In case it helps, and perhaps confirms what you described above, I tried pulling out some statistics based on using just chr17 for these data. Below I've just posted the numbers captured from stdout, but I also have the stats output if those are helpful. To my untrained eye it looks like the S2 samples with the longer UMI have a much more diverse set of UMIs which seems to be related to the required RAM to process the data.

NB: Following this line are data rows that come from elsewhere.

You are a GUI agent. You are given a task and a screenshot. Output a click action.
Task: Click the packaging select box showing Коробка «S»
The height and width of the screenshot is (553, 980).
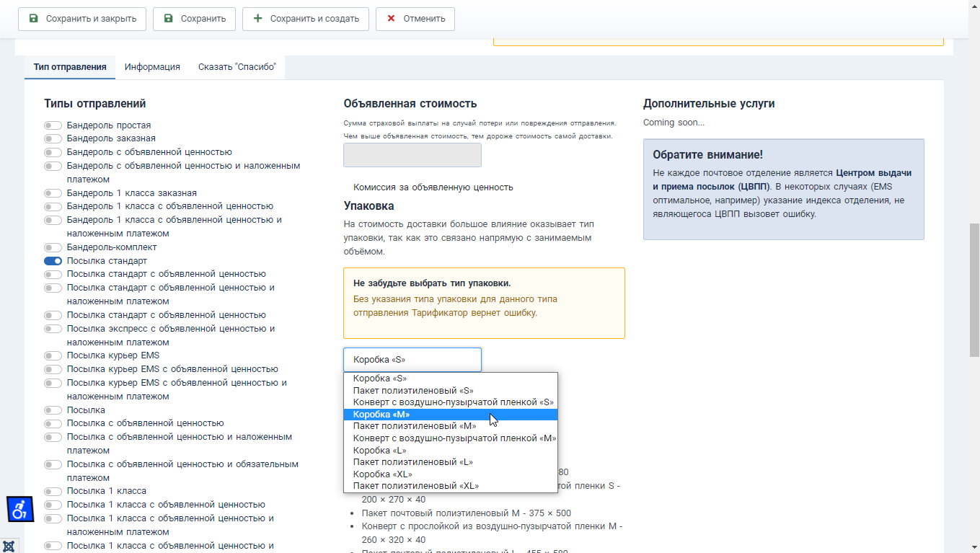[x=412, y=360]
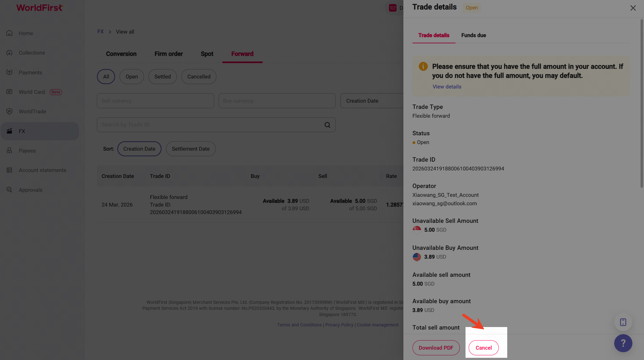The width and height of the screenshot is (644, 360).
Task: Click the Account statements icon
Action: (x=9, y=170)
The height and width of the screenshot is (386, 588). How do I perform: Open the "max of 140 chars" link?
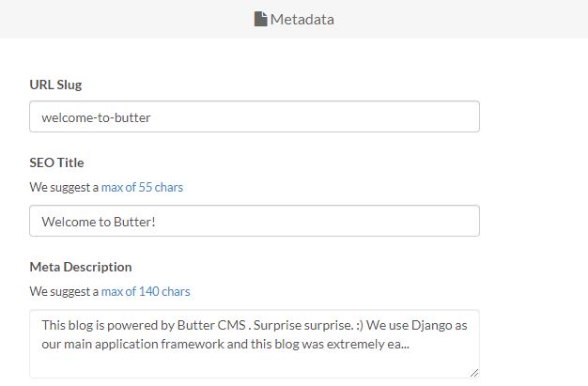point(146,291)
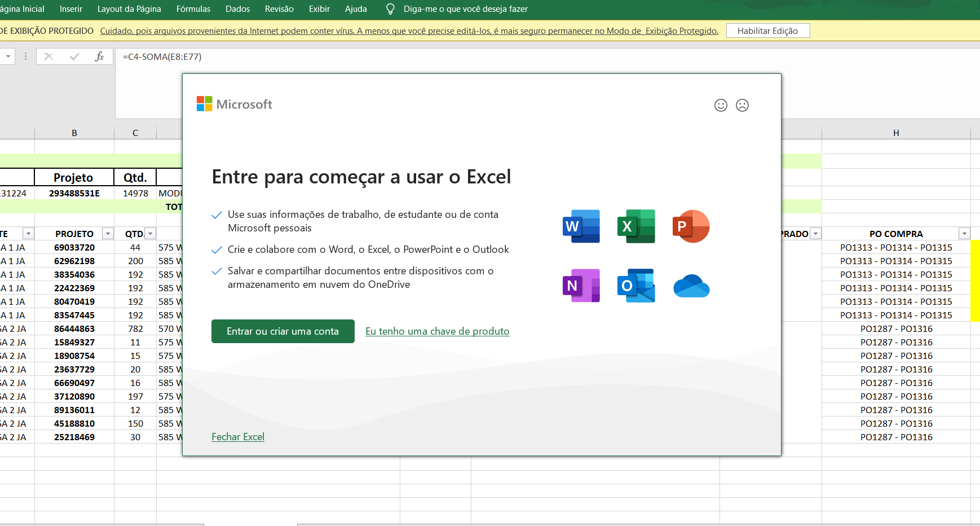The image size is (980, 526).
Task: Click the OneNote app icon
Action: click(581, 286)
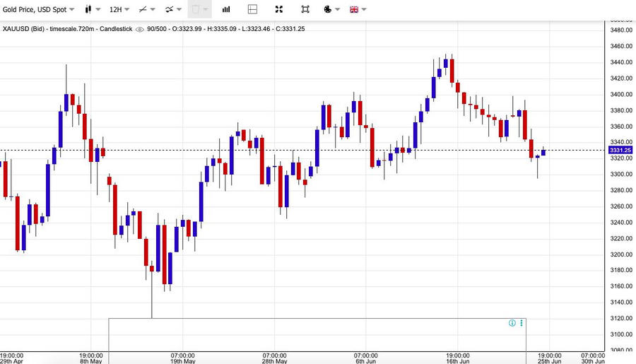The height and width of the screenshot is (364, 636).
Task: Click the info icon in the bottom panel
Action: 512,323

All of the samples processed below came from the same original source, but different protocols were used to generate the S1 and S2 data.

As you'd probably guess, the example UMIs aren't actually in the data, I just pulled one example from each set just to show the format.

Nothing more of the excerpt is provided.